The latest Rasmussen Reports national telephone survey of American Adults shows that only 11% share even a somewhat favorable opinion of Russian Prime Minister Vladimir Putin. That includes just two percent (2%) who regard him Very Favorably. Fifty-two percent (52%) regard Putin unfavorably, with 23% who share a Very Unfavorable opinion of him. Another 36% don’t have an opinion of Putin, who announced last weekend that he will seek his second term as president. (To see survey question wording, click here.)
Putin’s ratings among Americans are better than they were in February 2007, when 66% shared an unfavorable opinion of the Russian leader.

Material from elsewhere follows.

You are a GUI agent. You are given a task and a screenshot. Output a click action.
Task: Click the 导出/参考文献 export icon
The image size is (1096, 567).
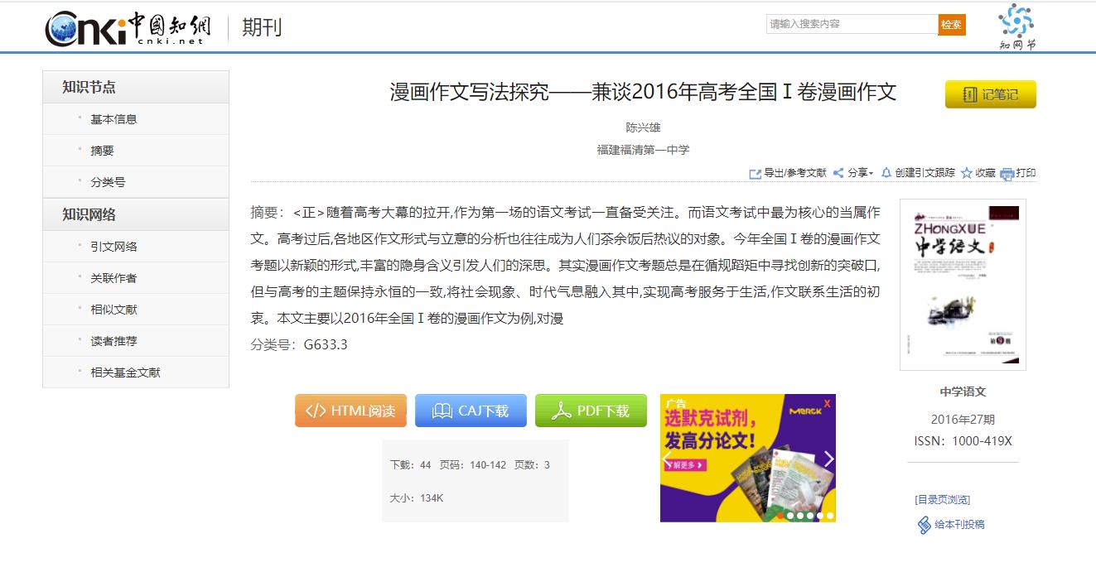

While only six percent (6%) of adults believe Russia is an ally of the United States, 16% say it is enemy. Most adults (66%) say Russia is somewhere in between an ally and an enemy. Another 12% are not sure. These findings have shifted little over the past year, but 27% felt Russia was an enemy in August 2009.
At the same time, 78% of Americans regard Russo-American relations as being at least somewhat important, including 38% who say those relations are Very Important. Only 13% don’t see U.S. relations with Russia as being as important.
Thirty-six percent (36%) believe Russia is a growing national security problem for the United States, while 25% disagree. A slight plurality (39%) is undecided on the question.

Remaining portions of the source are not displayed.